• _Work order_
Leave out all pictures while you copy the lines exactly from the one with "You are a computer-use" through the last line of the listing.

▽

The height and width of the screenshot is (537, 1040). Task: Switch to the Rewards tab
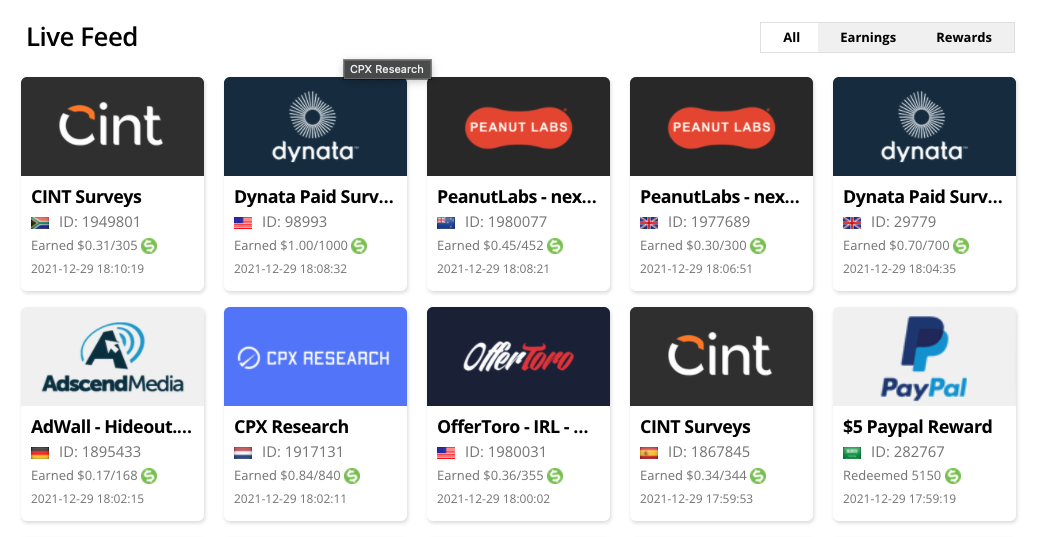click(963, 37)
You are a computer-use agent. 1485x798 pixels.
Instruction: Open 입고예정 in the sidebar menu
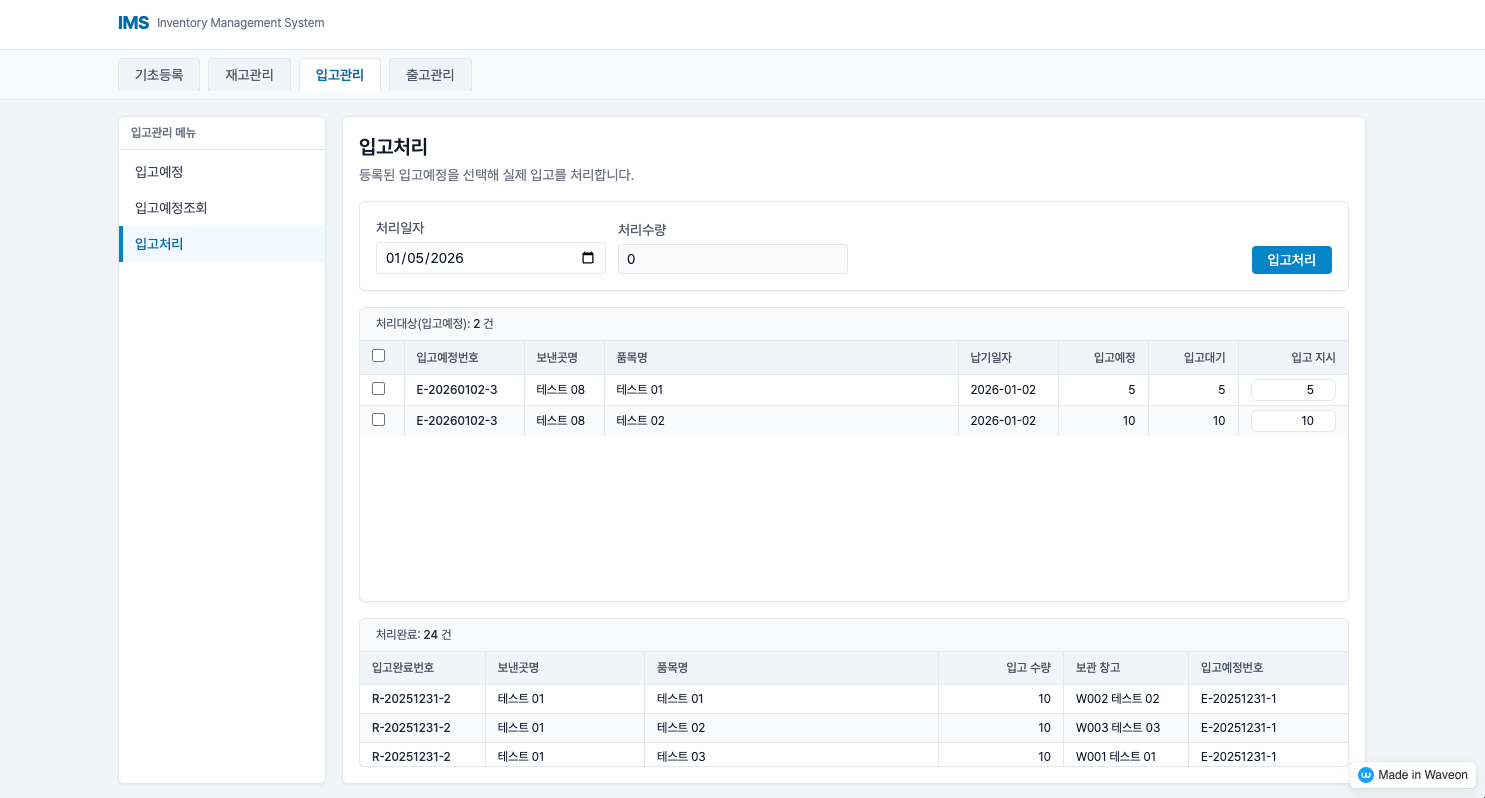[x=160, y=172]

△

• _Answer space_
You are a computer-use agent. 1485x798 pixels.
Instruction: Open 입고예정 in the sidebar menu
[x=160, y=172]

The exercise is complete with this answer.